I wish you luck MasterLong, I lived in Ottumwa for a short time and watched the place just get worse and worse and even now, the place seems overrun with illegals in street gangs, drugs, violence, its a real mess down there. The place has such an interesting history, it would be nice to see it brought back.

MiltonSmith on March 16, 2012 at 9:22 pm

I would think since the Square occupied the same space as the Ottumwa, it would be safe to make it an aka for the Ottumwa theater. So strange that 2 theaters were built smack dab mext to each other and managed to stay around for so many years, existing next to each other.

MiltonSmith on December 10, 2012 at 7:51 pm

Perhaps there is a future for this theater after all…

OTTUMWA, IOWA — With the ongoing effort of revitalizing downtown Ottumwa, the Legacy Foundation has recently purchased the two buildings on Main Street that were once the Capri and Capitol Theaters.

It was less than 50 years ago when these two theaters attracted people from all over Iowa to the heart of downtown Ottumwa.

Executive Director of the Legacy Foundation Brad Little said he wants to help bring the memories so many people had of the pristine theaters back.

But how long the restoration will take and how much it will cost is still up in the air.

“Our philosophy at the foundation has been, let’s do it right, let’s not cut corners, let’s make sure we think this all the way through and there are a million and one things we could do with that space.
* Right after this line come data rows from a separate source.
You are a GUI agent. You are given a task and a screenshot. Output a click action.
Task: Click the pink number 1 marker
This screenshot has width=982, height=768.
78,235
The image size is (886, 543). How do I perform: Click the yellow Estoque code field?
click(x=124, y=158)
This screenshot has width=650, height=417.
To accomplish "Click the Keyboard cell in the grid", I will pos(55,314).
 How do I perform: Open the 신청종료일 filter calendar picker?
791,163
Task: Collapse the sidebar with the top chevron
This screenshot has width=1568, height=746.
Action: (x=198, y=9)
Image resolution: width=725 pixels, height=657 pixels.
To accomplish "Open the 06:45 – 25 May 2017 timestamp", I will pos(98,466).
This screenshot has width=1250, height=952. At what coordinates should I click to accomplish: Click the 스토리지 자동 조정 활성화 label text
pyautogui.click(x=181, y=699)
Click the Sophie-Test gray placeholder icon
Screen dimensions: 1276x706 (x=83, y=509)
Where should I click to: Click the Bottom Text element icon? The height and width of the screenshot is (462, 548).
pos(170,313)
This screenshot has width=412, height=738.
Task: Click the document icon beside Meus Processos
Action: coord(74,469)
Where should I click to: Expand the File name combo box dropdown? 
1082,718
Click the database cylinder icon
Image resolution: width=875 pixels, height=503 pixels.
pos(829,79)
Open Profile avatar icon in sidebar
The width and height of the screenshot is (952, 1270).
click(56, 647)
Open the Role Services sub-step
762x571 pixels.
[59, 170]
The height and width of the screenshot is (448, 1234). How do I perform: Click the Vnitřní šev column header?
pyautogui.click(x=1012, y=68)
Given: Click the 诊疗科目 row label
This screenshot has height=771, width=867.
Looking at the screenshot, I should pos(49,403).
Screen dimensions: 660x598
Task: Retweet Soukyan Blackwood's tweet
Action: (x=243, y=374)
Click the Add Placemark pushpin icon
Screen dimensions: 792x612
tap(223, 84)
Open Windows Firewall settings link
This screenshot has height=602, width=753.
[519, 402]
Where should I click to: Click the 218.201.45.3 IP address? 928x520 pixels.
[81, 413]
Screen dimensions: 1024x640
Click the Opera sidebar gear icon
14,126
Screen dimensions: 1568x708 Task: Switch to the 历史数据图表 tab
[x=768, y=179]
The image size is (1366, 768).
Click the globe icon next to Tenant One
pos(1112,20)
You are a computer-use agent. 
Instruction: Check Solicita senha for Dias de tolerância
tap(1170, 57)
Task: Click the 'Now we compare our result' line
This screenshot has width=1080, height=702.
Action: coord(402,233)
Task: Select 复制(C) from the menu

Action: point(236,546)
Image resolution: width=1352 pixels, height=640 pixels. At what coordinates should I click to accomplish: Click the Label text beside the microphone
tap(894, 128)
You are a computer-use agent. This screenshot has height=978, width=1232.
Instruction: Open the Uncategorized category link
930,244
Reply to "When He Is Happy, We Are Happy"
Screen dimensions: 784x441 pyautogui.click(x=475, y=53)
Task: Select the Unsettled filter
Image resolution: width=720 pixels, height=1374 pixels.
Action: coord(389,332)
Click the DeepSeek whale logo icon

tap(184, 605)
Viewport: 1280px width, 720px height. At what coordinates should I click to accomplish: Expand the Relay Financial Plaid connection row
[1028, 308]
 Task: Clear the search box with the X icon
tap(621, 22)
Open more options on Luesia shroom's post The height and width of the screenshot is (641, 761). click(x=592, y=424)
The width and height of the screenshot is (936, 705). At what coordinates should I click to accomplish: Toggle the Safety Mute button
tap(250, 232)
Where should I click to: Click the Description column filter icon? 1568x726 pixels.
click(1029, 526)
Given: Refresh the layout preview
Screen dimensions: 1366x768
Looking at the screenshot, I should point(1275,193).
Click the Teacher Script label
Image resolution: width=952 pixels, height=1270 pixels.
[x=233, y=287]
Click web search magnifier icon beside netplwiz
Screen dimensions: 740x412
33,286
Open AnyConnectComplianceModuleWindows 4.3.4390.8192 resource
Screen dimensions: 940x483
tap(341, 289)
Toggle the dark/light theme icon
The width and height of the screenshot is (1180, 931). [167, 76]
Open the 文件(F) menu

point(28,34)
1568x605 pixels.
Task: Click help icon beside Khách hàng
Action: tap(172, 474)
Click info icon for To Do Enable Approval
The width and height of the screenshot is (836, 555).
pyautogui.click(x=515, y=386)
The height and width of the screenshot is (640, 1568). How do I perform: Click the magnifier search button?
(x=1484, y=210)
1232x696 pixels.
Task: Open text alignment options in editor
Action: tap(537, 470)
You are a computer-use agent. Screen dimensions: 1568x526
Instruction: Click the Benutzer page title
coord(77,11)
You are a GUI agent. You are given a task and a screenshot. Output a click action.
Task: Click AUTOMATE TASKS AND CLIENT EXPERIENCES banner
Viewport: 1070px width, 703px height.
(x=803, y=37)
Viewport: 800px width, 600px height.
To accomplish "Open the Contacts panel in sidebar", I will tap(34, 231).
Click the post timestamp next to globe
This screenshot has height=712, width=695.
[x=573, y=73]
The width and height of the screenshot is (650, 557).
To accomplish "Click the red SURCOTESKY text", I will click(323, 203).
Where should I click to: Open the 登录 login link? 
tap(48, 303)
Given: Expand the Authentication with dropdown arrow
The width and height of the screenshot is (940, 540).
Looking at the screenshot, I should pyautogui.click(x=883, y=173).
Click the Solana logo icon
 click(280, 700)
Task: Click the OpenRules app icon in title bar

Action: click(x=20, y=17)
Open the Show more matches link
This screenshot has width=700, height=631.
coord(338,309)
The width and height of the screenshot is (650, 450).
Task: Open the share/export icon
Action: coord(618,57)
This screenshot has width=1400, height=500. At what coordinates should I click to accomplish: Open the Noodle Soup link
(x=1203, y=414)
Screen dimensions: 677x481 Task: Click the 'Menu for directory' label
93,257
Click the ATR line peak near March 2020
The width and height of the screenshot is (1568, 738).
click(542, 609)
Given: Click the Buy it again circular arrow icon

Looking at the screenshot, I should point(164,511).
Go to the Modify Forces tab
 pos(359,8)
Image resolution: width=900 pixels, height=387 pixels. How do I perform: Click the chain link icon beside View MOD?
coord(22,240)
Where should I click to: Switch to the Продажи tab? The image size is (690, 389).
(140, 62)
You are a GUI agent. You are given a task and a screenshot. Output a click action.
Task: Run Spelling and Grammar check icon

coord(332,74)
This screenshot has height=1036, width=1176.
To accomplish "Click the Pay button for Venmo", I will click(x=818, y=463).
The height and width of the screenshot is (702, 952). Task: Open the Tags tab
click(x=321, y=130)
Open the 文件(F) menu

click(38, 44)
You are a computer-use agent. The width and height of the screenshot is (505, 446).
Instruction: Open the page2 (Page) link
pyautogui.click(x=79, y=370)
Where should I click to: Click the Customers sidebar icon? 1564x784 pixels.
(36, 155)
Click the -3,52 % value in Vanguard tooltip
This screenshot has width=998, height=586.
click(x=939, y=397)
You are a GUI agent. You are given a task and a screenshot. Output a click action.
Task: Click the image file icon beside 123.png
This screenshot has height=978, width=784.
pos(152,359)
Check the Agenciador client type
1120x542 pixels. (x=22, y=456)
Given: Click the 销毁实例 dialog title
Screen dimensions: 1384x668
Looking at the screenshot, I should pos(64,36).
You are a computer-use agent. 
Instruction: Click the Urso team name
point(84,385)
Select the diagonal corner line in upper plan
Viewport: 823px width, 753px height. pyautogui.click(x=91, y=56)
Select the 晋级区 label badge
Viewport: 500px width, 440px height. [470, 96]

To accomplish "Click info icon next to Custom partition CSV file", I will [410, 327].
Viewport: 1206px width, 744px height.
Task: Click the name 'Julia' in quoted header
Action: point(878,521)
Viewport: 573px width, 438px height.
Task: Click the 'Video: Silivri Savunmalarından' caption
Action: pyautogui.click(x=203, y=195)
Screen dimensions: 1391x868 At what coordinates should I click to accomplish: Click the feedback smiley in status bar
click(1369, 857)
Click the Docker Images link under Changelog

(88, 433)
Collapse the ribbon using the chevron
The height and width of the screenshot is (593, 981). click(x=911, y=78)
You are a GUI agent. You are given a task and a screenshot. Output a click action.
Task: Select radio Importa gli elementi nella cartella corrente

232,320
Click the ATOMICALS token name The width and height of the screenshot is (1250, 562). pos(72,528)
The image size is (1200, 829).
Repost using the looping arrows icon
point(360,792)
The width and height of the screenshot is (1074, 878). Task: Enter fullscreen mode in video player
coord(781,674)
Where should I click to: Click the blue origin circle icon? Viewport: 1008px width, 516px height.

It’s enormous, both facilities are huge and so we want to make sure that at the end of all of this, when we cut the ribbon on those facilities that they also need to be sustainable,” Little said.

Little said the ideas that are presented have to make sense for the long term sustainability.

DRum on January 5, 2017 at 4:08 pm

When the original theatre burned, Myron Blank son of A.H. Blank was in charge of building the new theatre which was quite a challenge due to all the shortages during WW II.